The TSX Composite Index reversed its early September rally after the inflation numbers didn’t come out as expected (August inflation surged 4%). The fear of a recession kept the stock market bearish throughout 2023. The slowing world economy is also pulling down stock prices of discretionary products like business jets. One of the leading pure-play business jet makers Bombardier’s (TSX:BBD.B) stock fell over 11% this year. It is the first time since November 2022 the stock fell below $47.
Is the current dip a good time to buy the stock or a sign of long-term decline?
The bull case of Bombardier
Bombardier turned around the company from making planes and trains to making just business jets. It was the only profitable business of Bombardier when all other businesses made losses.
The current dip has nothing to do with Bombardier’s fundamentals. It is still on track to deliver 138 aircraft by year-end, which means 87 deliveries are coming in the second half. It is also seeing a pickup in the aftermarket revenue. The company is enjoying a turnaround as demand grows from high-net-worth individuals for business jets.
The growing number of wealthy people, especially in emerging markets, boosted business jet demand. These people are unaffected by inflation. So far, demand is in line with expectations. Bombardier has an order book of US$14.8 billion, enough to keep the plane maker busy for over two years. And it has no significant debt maturities till 2025.
A strong order book, strong demand, no immediate debt obligations, and stability of aftermarket revenue are the bull cases that could push Bombardier stock above $55 and keep it at that level.
The bear case of Bombardier
However, Bombardier is not immune to a recession. Companies and wealthy individuals reduce their costs if the global economy is weak. The growth in business jet demand in 2022 due to the lower number of pre-owned business jets and lifting of travel restrictions is normalizing. The usage of business jets decreased in the United States and Europe but increased in Asia Pacific in 2023.

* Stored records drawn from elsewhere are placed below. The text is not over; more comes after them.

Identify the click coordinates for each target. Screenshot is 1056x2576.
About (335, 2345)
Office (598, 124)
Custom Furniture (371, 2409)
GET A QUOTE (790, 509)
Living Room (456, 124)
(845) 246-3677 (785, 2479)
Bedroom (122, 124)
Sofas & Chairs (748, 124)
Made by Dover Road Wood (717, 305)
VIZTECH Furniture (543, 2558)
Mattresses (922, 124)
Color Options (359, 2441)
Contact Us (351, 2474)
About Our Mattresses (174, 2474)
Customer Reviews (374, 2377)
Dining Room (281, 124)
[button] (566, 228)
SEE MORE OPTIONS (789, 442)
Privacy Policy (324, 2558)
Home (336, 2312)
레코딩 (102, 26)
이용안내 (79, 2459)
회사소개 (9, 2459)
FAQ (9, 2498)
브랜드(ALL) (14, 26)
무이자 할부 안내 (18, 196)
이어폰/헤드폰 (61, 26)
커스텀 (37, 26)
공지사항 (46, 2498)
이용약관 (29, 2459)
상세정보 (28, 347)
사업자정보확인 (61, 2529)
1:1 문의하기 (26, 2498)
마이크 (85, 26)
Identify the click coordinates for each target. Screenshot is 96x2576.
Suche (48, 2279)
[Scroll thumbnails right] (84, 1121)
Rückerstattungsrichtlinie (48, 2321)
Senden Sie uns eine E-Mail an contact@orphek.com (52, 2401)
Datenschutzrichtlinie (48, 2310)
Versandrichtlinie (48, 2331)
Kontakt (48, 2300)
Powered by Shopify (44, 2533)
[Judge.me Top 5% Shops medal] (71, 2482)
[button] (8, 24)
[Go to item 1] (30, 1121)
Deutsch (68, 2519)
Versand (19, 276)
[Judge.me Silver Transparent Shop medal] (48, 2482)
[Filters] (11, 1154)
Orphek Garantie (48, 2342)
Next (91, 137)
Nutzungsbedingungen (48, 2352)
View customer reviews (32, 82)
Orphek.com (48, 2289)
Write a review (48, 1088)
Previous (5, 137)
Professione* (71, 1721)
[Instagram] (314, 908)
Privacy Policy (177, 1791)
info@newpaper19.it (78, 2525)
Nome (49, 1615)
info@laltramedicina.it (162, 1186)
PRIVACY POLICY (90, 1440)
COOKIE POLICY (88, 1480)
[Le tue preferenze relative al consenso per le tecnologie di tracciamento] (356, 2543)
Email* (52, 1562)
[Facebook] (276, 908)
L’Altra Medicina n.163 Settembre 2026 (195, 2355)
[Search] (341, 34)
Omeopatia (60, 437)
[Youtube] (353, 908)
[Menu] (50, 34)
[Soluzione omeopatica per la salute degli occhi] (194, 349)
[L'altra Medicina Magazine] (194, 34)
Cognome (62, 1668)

Rising interest rates and market uncertainty could create short-term weakness in order levels, but the long-term growth trend is expected to stay. Next year could be challenging for the entire industry as economic weakness could delay order deliveries. Thus, Bombardier’s stock has been on a decline.
Should you buy the stock at the dip?
Almost all companies take a hit during economic weakness. But only those with strong balance sheets, long-term demand growth, and sufficient liquidity can withstand a recession. Bombardier is a company that has sustained the 2008 Financial Crisis and pandemic despite a debt-heavy balance sheet.
It is now in a much better position to withstand a downturn and rally in an economic recovery. The stock may not provide 650% or a 200% capital appreciation as it did during the pandemic recovery and 2022 recovery. But it has the potential to grow more than 50% in a recovery rally.
What makes me optimistic is its 2025 target of US$9 billion in revenue and US$900 million in free cash flow. A recession could stretch the timeline for achieving this target. But the stock can see a long-term uptrend.
Investing tip
While Bombardier is a good stock to buy for generating wealth, keep only 5-8% of your portfolio in this stock. Even though the tide is in Bombardier’s favour, it is a risky stock in the short term.
BBD is a mid-cap stock with a beta of 2.9. Beta is a measure of volatility against the market beta of 1. The higher the beta, the more volatile the stock, and Bombardier’s beta shows it is almost three times more volatile than the market.
Hence, it is better to diversify your portfolio with some large-cap growth and dividend stocks in relatively stable sectors like energy and consumer goods.